Brief =
What lines in the data below mention the string "width"? Copy them out.

Exercise data =
★ ★ ★ ★ ★ ★ ★

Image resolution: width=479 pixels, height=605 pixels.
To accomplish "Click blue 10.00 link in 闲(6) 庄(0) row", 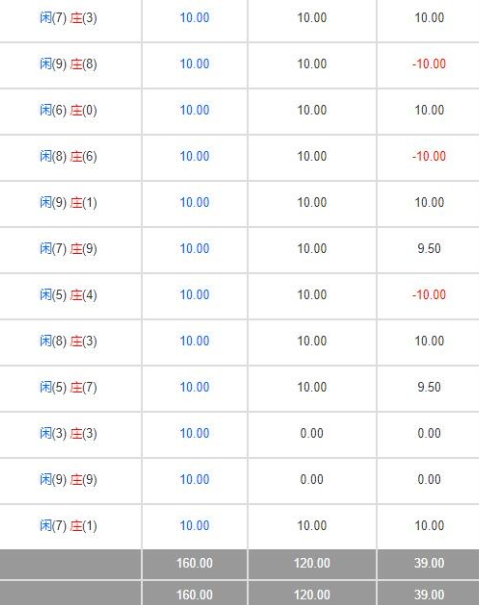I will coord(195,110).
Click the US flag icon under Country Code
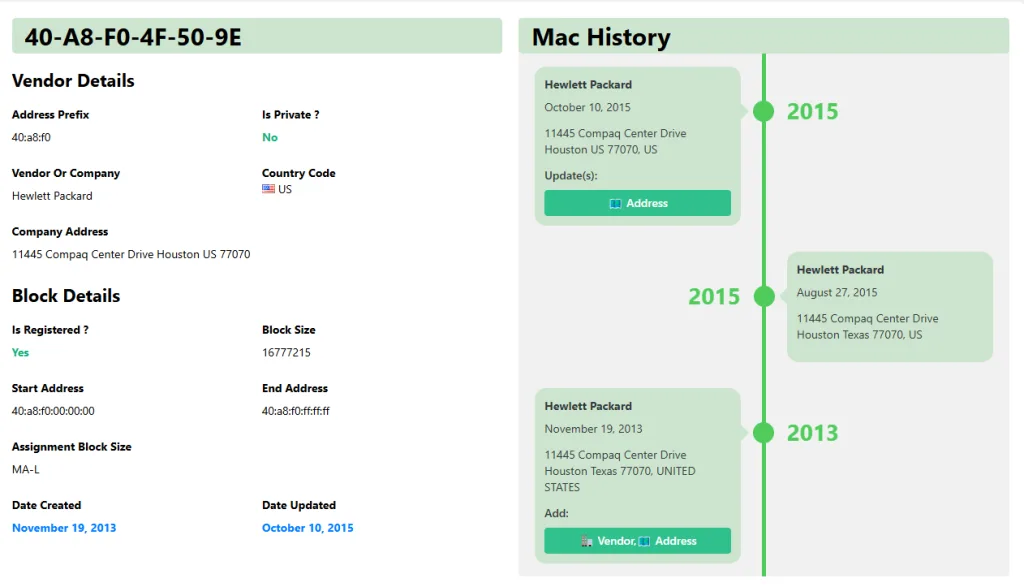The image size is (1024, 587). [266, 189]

★ ★ ★ ★ ★ ★ ★

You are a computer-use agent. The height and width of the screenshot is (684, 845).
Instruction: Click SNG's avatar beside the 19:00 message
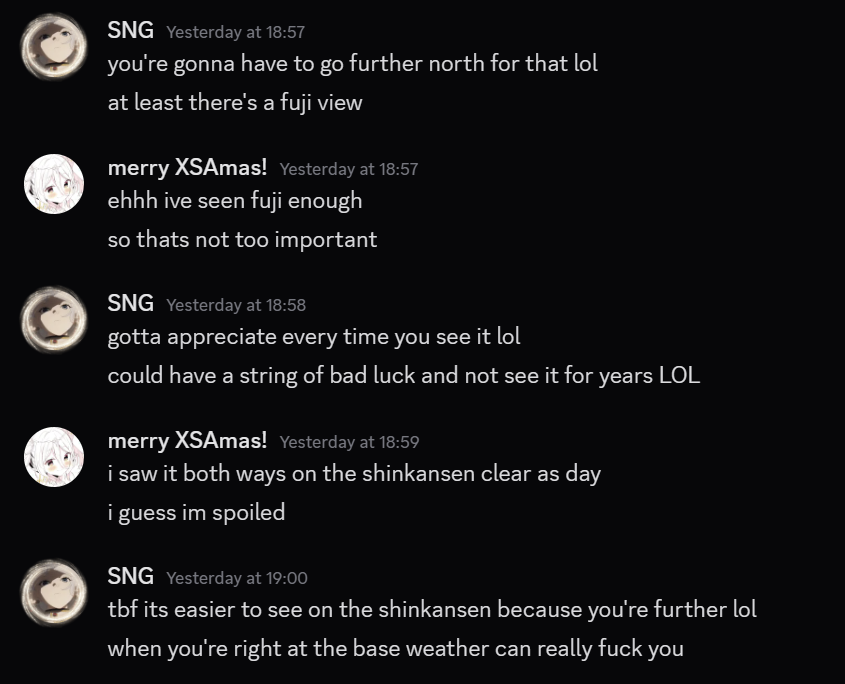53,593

★ ★ ★ ★ ★ ★ ★

Your solution =
Image resolution: width=479 pixels, height=605 pixels.
You are a computer-use agent. The height and width of the screenshot is (684, 845).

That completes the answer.